Six months ago, I never would have imagined that I would have that I would have survived senior year, let alone finished designing and making my biomedical engineering project. But somehow, there are only thirty-six days until I graduate, and I finally finished my biomedical engineering project! While I successfully completed my product about a week ago, I did not present my product to the Ann Richards School community until Friday, April 24th. As I mentioned in my previous blog post (which can be found here), I spent a lot of time working on the Google SketchUp model. While I did complete my SketchUp model, my final product looked vastly different from my model. I spent about two nights initially completing my product. I had originally designed my final product to use copper tape in place of the current scrap copper wire in order to conduct and pass the electrical current from the solar panels. However, I ran into a problem, when I realized that no store in Austin had copper tape. I had completely built the cardboard and battery frame for the design believing that one hardware store in Austin would have copper tape. Much to surprise and frustration, not one store in Austin or the surrounding area had copper tape. I called every hardware store in Austin, Georgetown, and Cedar Park. Not one had copper tape. So, the night before my project was supposed to be completed, I drove to Home Depot, and searched for the expertise of someone who could help me figure out a way to salvage my project. Jim, the kindest man to ever walk the earth, stopped his closing duties for Home Depot and spent thirty minutes with me, bouncing ideas back and forth. After I suggested using copper wire to somehow conduct the electrical current in place of the copper tape, he suggested using scrap copper that Home Depot collects to serve as the base for the junction of the charging ends of the battery and the copper wire that would carry the electrical current. After basically crying my thanks to Jim, I went home and successfully completed the project using scrap copper and copper wire.
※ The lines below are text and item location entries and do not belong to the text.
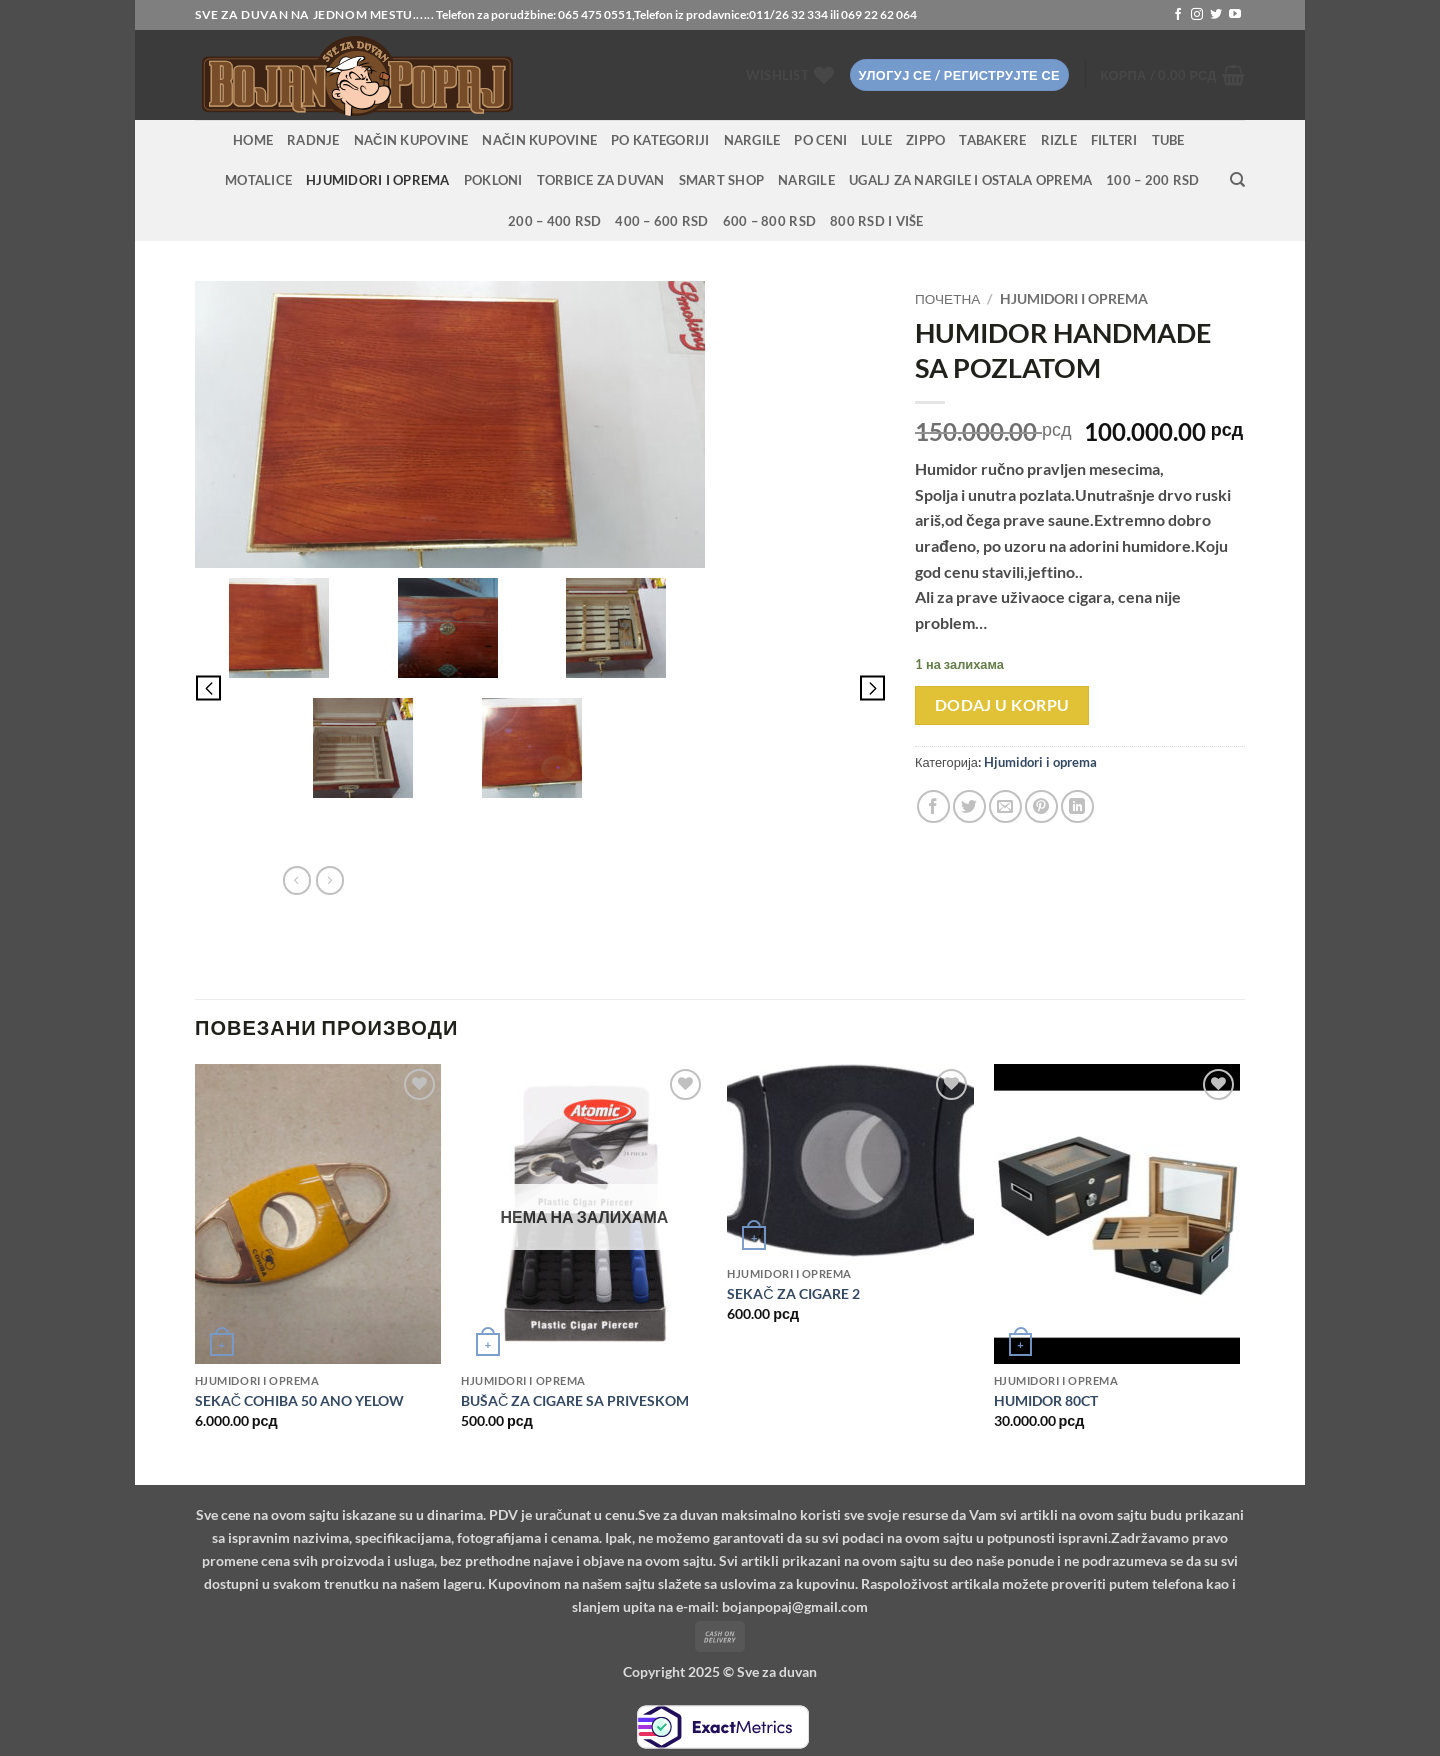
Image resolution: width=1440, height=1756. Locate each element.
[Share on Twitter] (969, 806)
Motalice (258, 180)
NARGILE (752, 140)
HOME (253, 140)
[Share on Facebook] (933, 806)
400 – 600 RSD (661, 221)
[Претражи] (1237, 180)
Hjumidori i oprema (378, 180)
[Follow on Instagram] (1197, 15)
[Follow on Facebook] (1178, 15)
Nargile (806, 180)
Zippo (925, 140)
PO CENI (820, 140)
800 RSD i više (877, 221)
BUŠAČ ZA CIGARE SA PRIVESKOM (575, 1400)
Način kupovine (411, 140)
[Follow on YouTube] (1235, 15)
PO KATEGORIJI (660, 140)
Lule (876, 140)
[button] (959, 75)
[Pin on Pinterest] (1041, 806)
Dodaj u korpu (1002, 705)
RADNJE (313, 140)
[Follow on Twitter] (1216, 15)
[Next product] (297, 880)
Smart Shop (722, 180)
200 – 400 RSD (554, 221)
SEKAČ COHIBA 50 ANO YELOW (299, 1400)
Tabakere (992, 140)
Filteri (1114, 140)
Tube (1168, 140)
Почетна (947, 299)
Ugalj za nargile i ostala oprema (970, 180)
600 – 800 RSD (769, 221)
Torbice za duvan (601, 180)
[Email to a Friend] (1005, 806)
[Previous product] (330, 880)
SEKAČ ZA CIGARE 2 (793, 1293)
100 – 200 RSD (1152, 180)
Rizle (1059, 140)
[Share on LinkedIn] (1077, 806)
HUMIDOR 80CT (1046, 1400)
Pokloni (493, 180)
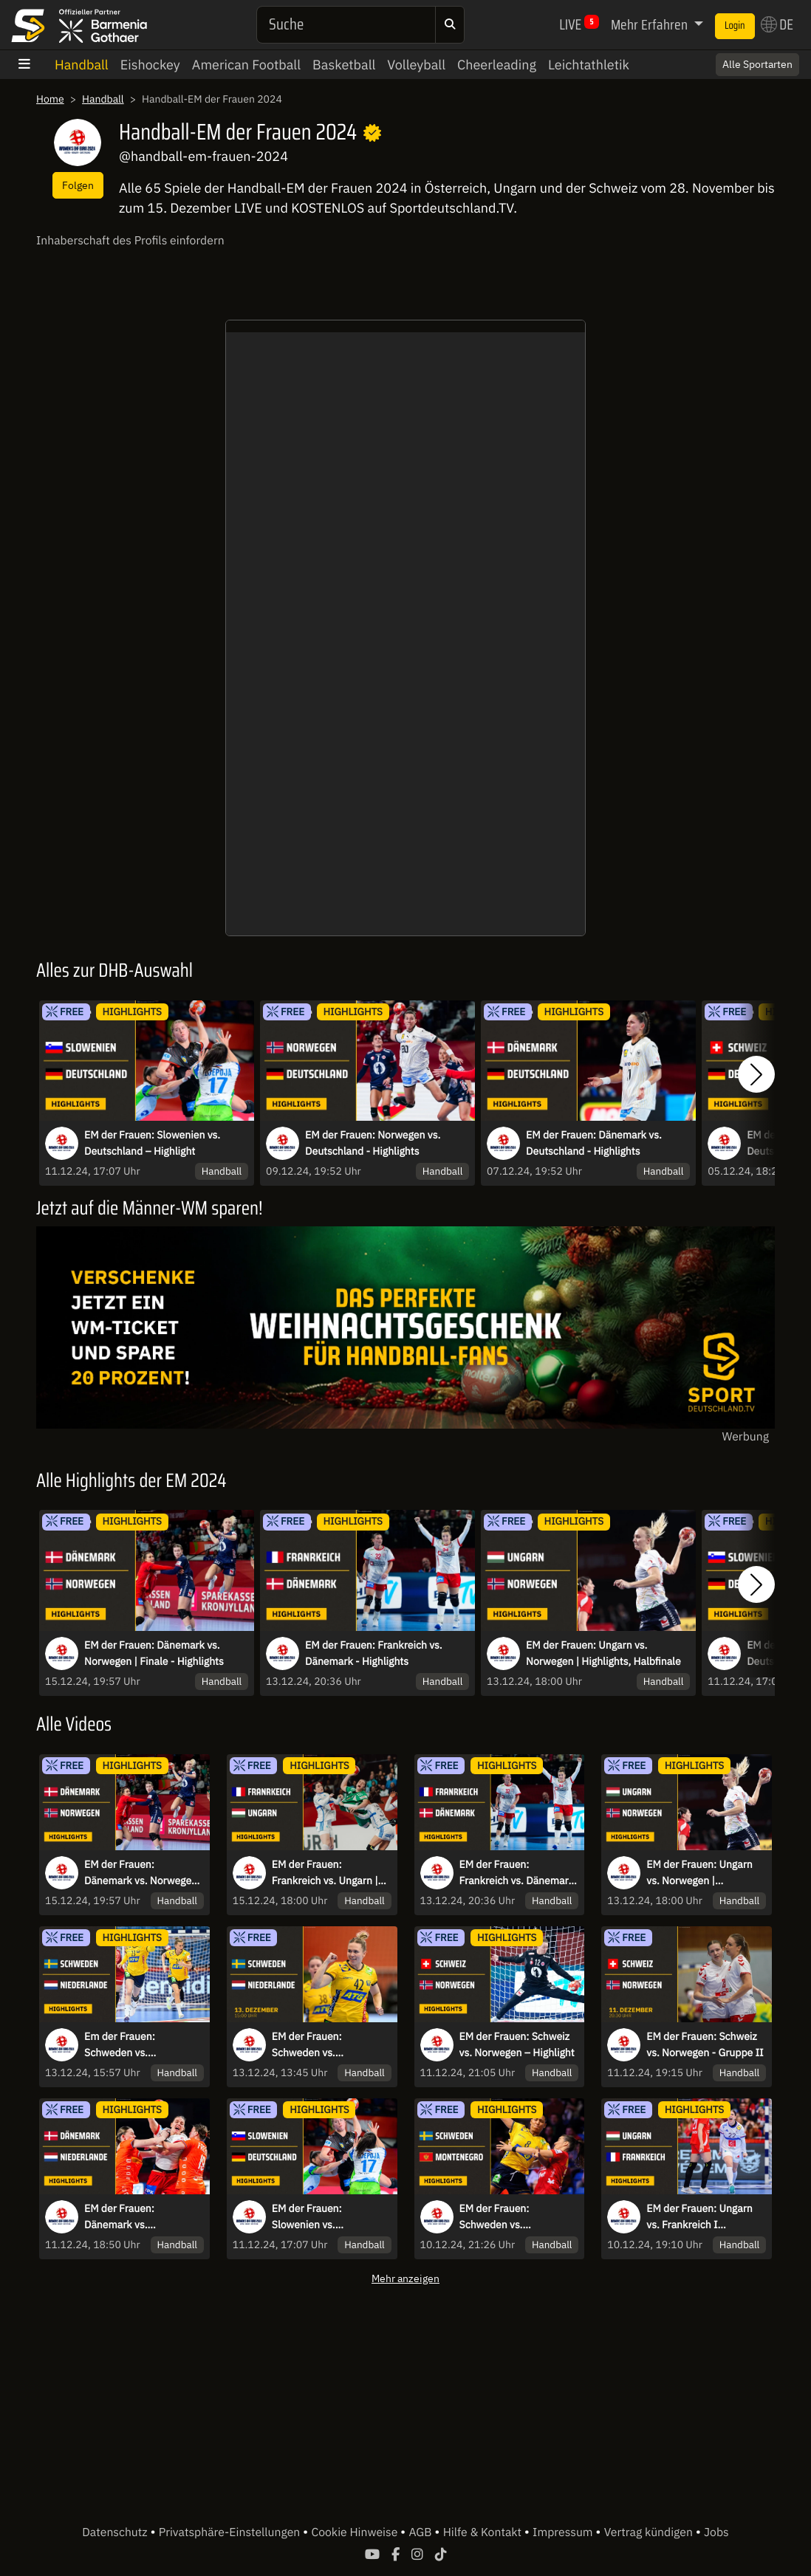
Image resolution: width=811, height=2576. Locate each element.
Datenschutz (116, 2532)
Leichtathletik (588, 64)
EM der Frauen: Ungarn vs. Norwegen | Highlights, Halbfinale (603, 1653)
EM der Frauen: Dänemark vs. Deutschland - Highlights (594, 1143)
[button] (756, 1075)
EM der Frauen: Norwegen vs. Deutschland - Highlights (372, 1143)
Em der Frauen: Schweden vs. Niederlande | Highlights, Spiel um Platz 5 (141, 2045)
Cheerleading (496, 64)
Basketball (343, 64)
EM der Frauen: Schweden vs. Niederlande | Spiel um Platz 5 (324, 2045)
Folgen (78, 185)
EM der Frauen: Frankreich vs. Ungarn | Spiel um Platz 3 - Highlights (325, 1873)
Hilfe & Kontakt (483, 2532)
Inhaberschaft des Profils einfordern (130, 240)
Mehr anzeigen (405, 2278)
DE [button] (777, 24)
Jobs (716, 2532)
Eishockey (150, 64)
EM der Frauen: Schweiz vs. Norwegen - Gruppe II (704, 2044)
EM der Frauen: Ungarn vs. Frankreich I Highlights (699, 2217)
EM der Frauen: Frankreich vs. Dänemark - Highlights (373, 1653)
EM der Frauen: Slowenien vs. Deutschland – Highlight (152, 1143)
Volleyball (416, 64)
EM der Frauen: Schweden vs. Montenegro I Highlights (515, 2217)
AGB (421, 2532)
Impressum (564, 2532)
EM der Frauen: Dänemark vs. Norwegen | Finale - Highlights (154, 1653)
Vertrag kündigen (650, 2532)
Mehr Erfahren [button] (651, 24)
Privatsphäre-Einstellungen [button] (231, 2532)
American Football (246, 64)
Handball (82, 64)
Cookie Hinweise (355, 2532)
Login (735, 26)
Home (50, 99)
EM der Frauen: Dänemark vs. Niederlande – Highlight (139, 2217)
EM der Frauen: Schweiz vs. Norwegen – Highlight (517, 2044)
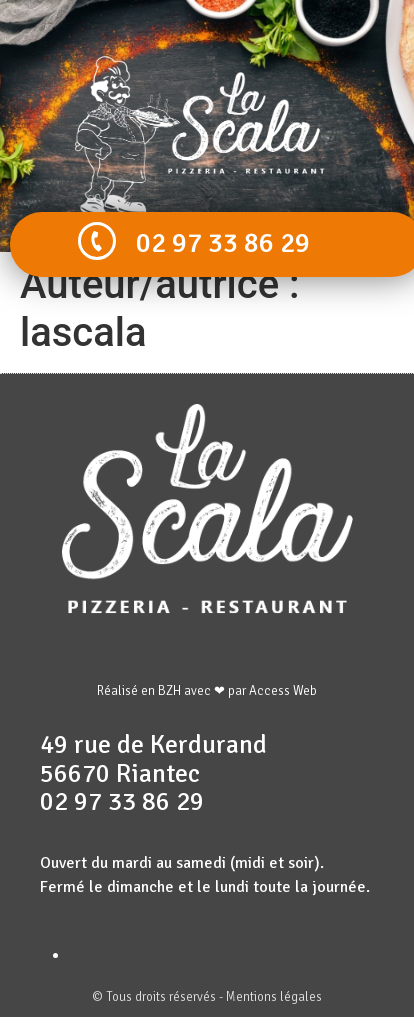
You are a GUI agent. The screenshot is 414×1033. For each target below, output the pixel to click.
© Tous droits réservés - (159, 997)
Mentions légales (274, 997)
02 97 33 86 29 (223, 243)
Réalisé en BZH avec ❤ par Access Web (207, 691)
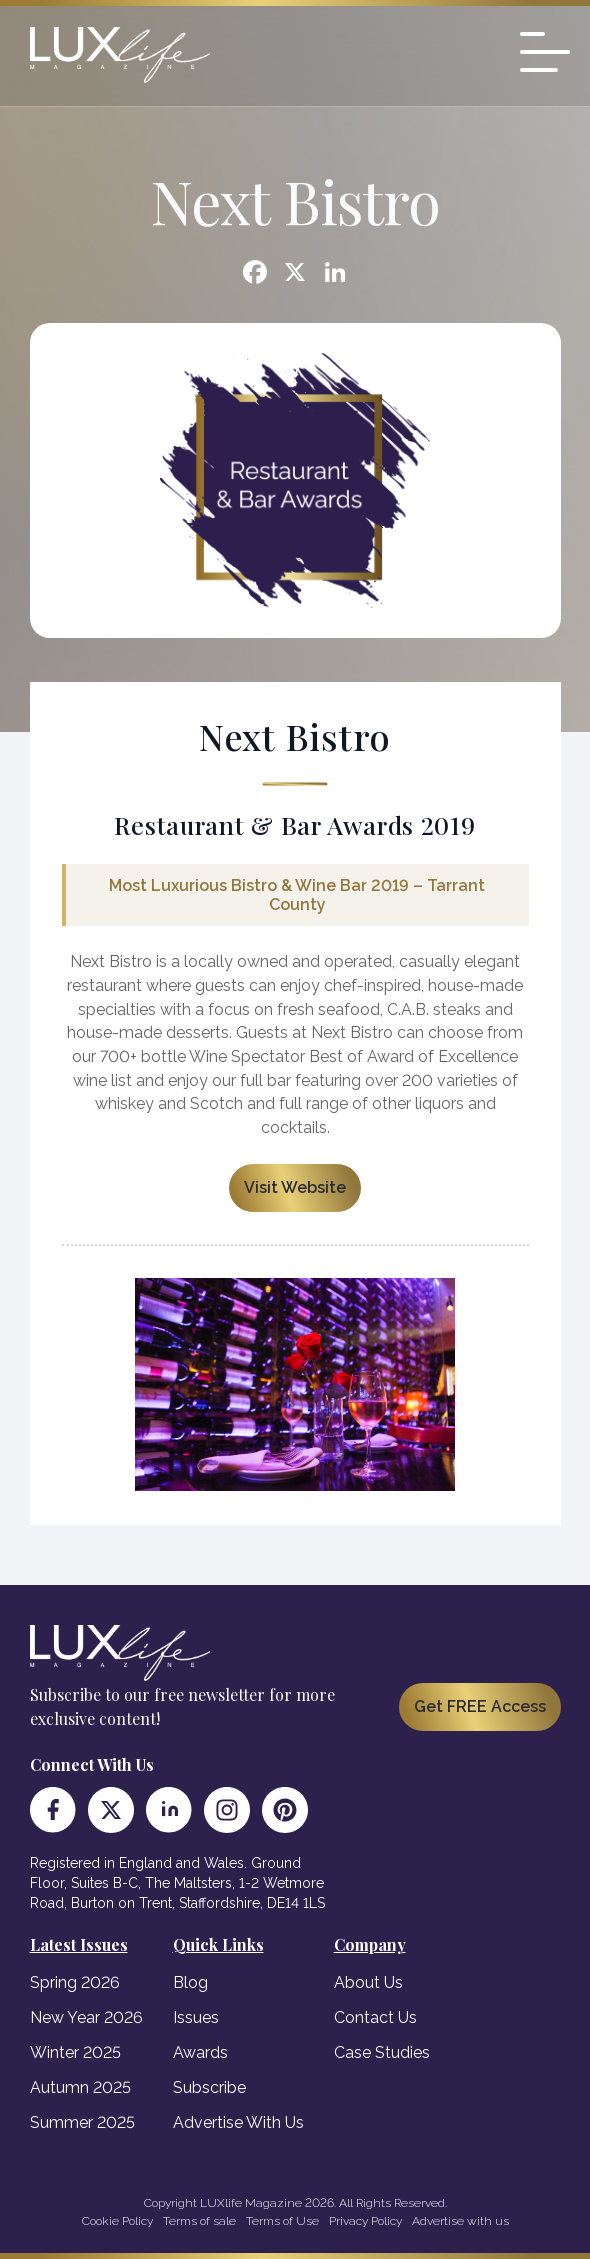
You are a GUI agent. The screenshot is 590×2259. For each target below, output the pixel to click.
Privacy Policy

After using a copious amount of duct tape and copper wire, my project was finally completed. I used a volt meter to measure to ensure that the batteries were receiving electricity from the solar panel, and they were. In fact, I placed the Make Your Own Light device outside in the direct sunlight, and the two batteries were completely charged in four hours.
On Friday, Ms. Jo and the makers organized the Make-o-Rama, which was a day long celebration of making. In the morning, my advisory worked to design a dress worthy of walking the runway during the Maker Showdown. My advisory actually ended up winning the entire Maker Showdown. After the Maker Showdown, all the students in the school worked to showcase what they had made or had designed throughout their classes. For the biomedical-engineering class, we had three shifts where different groups signed up to set up a table to present their product. I presented during the last shift right before school ended and showcased my final product. Because I presented during the last shift, the majority of the the people at the school had either already walked through the wing and didn’t realize that the projects were changing, or were busy presenting their own projects. That being said, I did talk to three middle schoolers who were really interested in the project and thought it was a really interesting project and design.
I worked extremely hard throughout the semester to design and make a product that was environmentally friendly and low cost geared for developing countries. Seeing as I essentially worked on my own for the project and met my two main goals of creating a product that was environmentally friendly and low cost, I believe that I would give myself an A. While I originally thought that I would design an actual light that was made of recyclable materials and used solar energy, I realized that there was a greater need for the ability to power a variety of electronics throughout developing countries, and my design allows for this to occur.
Currently, I am using my design to charge batteries that power my graphing calculator. While I have no plans to take the project to college and grow a business, I would like to use it in my home or give it to someone in the community who needs it. In the future, I think it would be exciting to get involved with a non-profit who is working to bring green energy and/or sustainable products to developing countries, such as Liter of Light. While I do not plan on pursuing engineering in college or after, the problem solving skills and the desire to improve my community that I learned in this class, have greatly impacted me.